In a recent interview with T-Mobile US CEO John Legere, Business Insider asked him what he thought about competitor Verizon.
Legere said the company was even more “befuddled” than AT&T, the other half of his competitors he’s dubbed “dumb and dumber.”
He noted Verizon’s acquisition of “iconic 1990s internet companies,” referring to AOL last year and Yahoo this year, “and a leadership shift that’s going on now, with two or three aggressive people who are all vying to crawl into Lowell McAdam’s CEO chair,” and said the situation was “hilarious.”
“Like oh my God, you not only bought Yahoo, but they’re a mess before you brought them in,” Legere said. At the time of the interview, it had been revealed that Yahoo was the victim of perhaps the largest hack in history, with as many as 1 billion users affected. It had not yet been reported that, according to Claire Atkinson of the New York Post, Verizon is reconsidering its pending $4.8 billion acquisition deal and wants a $1 billion discount. This is on top of declining revenues across all major Yahoo segments during CEO Marissa Mayer’s tenure since 2012.
Legere explained further that he understands why Verizon moved to acquire Yahoo, but that even if the acquisition went smoothly, wireless customers should see it as a sign that Verizon is juggling too much to improve its wireless business.
“Now I do know, respectfully, underneath that, there is an advertising and a customer-information component to the deal that is very valuable, one that most people don’t look at really why they’re buying these things,” he said. “But it’s not the real business that they’re in. So in the meantime, again, wireless is not really where they are. They lost the headline “We’re the best network,” and they’re fighting desperately to capture it back, spending a lot of money.”
Legere also had words for the rest of the Big Four wireless carriers in the United States. For reference, using Q2 2016 data for US wireless customers, Verizon has 142.75 million, AT&T has 131.81 million, T-Mobile US has 67.38 million, and Sprint Nextel has 58.45 million. T-Mobile overtook Sprint as the third-largest US carrier in 2015.

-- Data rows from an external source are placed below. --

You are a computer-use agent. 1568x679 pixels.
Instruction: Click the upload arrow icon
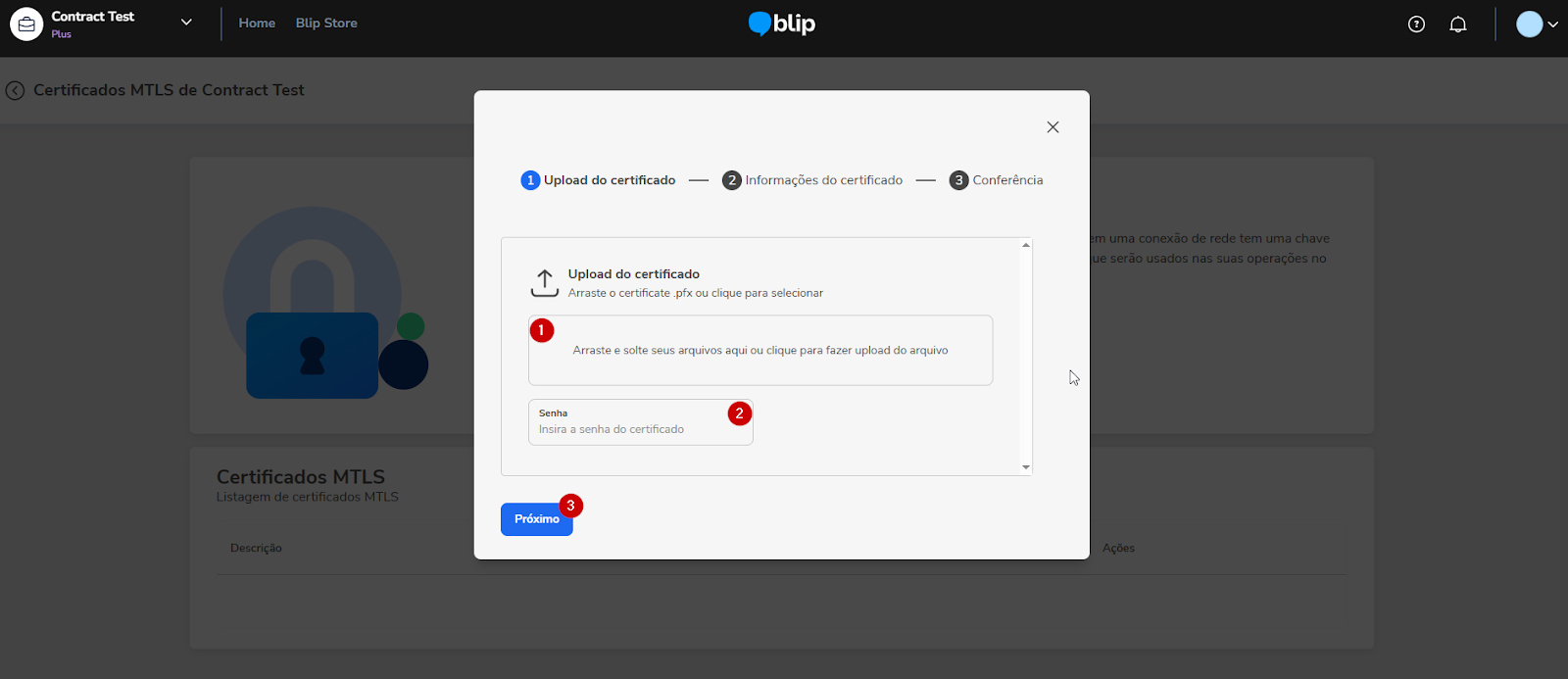(545, 283)
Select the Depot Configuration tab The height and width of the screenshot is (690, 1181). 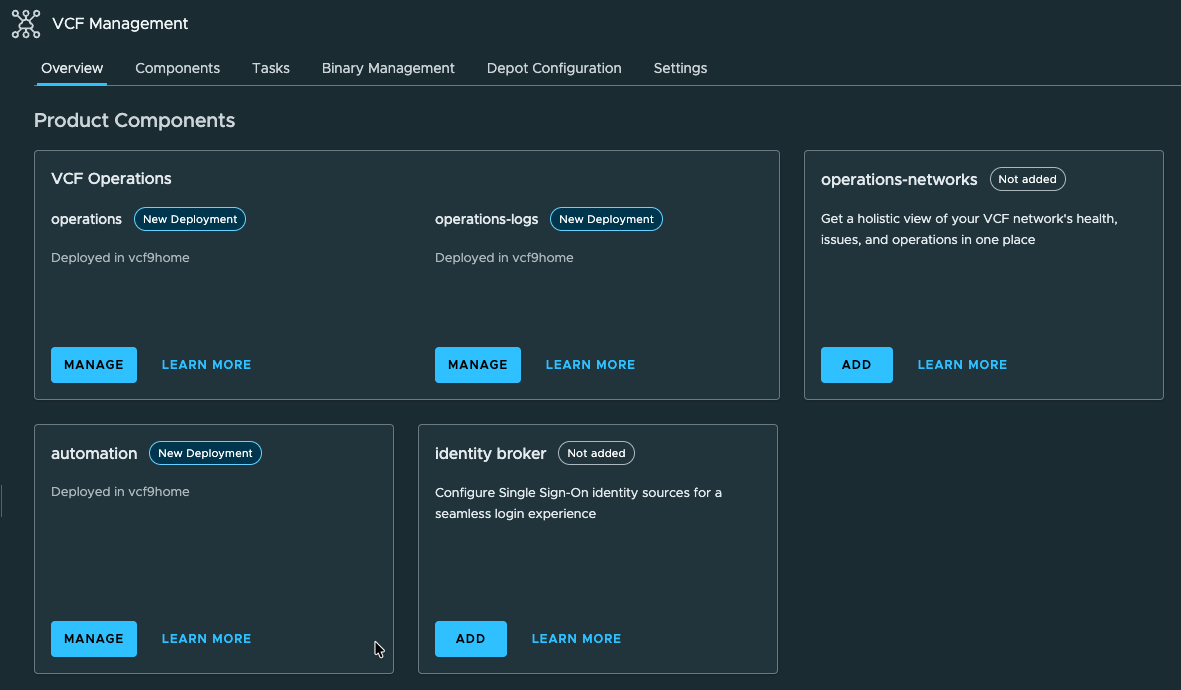click(x=554, y=68)
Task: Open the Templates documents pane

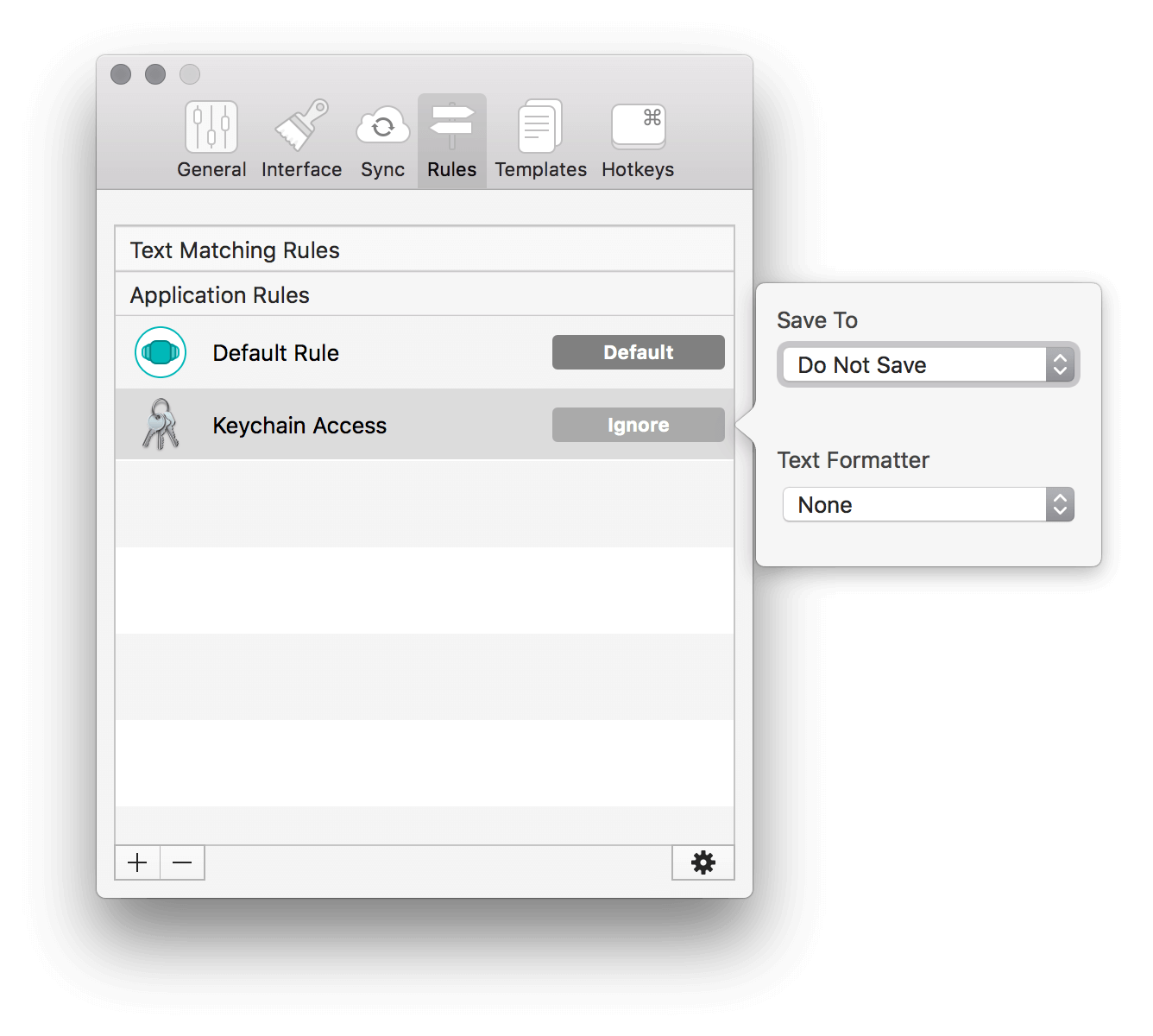Action: click(540, 140)
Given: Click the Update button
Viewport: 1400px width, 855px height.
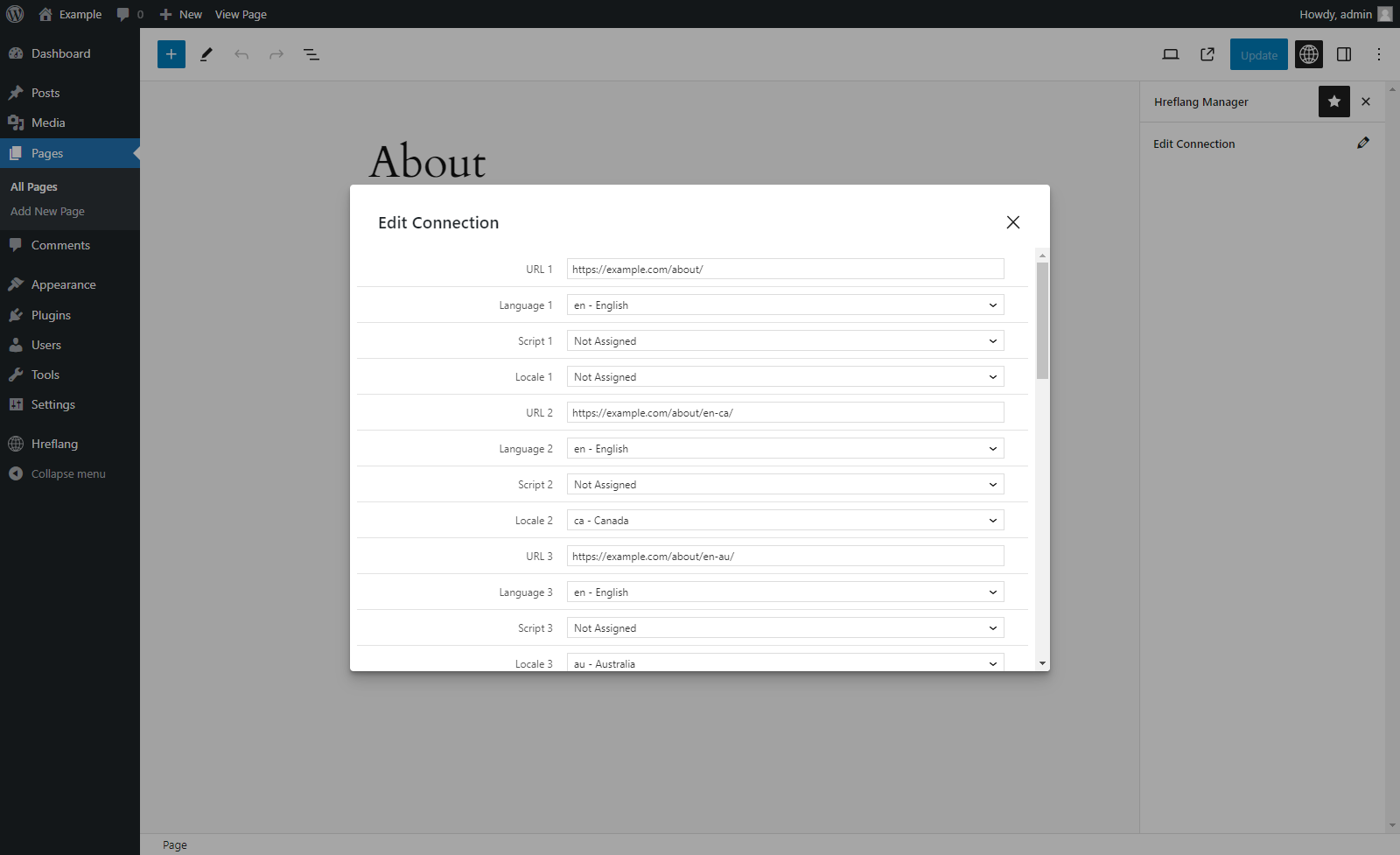Looking at the screenshot, I should pyautogui.click(x=1258, y=54).
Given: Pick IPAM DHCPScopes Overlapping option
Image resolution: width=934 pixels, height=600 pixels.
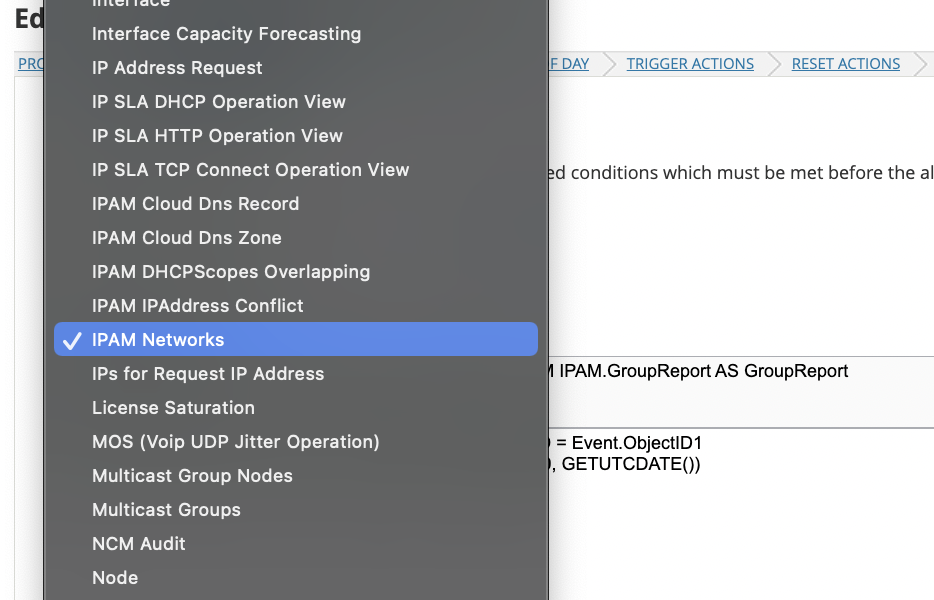Looking at the screenshot, I should coord(231,272).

“AT&T basically hasn’t added a postpaid customer on the voice side since Q2 of 2014! If I hear one more time that in two quarters their over-the-top offers are coming out and life’s going to be grand … it’s to protect and defend their profit streams and play a different game in the future. But every now and then we get their attention, and then they decry us, and then it’s ‘me too,’ but it’s too late, and then it shifts.
“They refer to customers as units of acquisition. They just don’t get it. The guy that runs the wireless is like four levels down from the top, and he’s not even allowed to do anything.
“They do have some good stuff. If I had a content and a cable asset along with my wireless, I would start putting these things together, instead of bundling them. Put that on the side, but right now they seem very content. They donate close to 50% every quarter of the customers who come to T-Mobile.”
“Sprint is … people don’t fully comprehend that their economics and balance sheet have them on a timer for when you’re going to cook an egg or something. These guys are playing the game for two quarters, kicking the can down the road, trying to survive. The financials, it’s pretty much walk around the house and use anything that’s not nailed down to raise money so we can go to the next quarter — and let’s show some postpaid nets, even if we have to push them over from our prepaid side.
“But they stumbled onto a good commercial. It will run its course, but it’s clever. Their ads are not true, though — there’s a gigantic difference in networks. But I don’t talk about them, ever. I compete with Sprint with [T-Mobile US subsidiary] MetroPCS, and it’s completely cleaning their clocks.”
Legere said that he’s happy with T-Mobile’s growth and is playing the long game.
“Because in X amount of time I will be the largest wireless player in the country by a mile,” he said. “Because each of the three carriers have been donating customers to me every quarter for three years. And so if they’re good, I’m good.”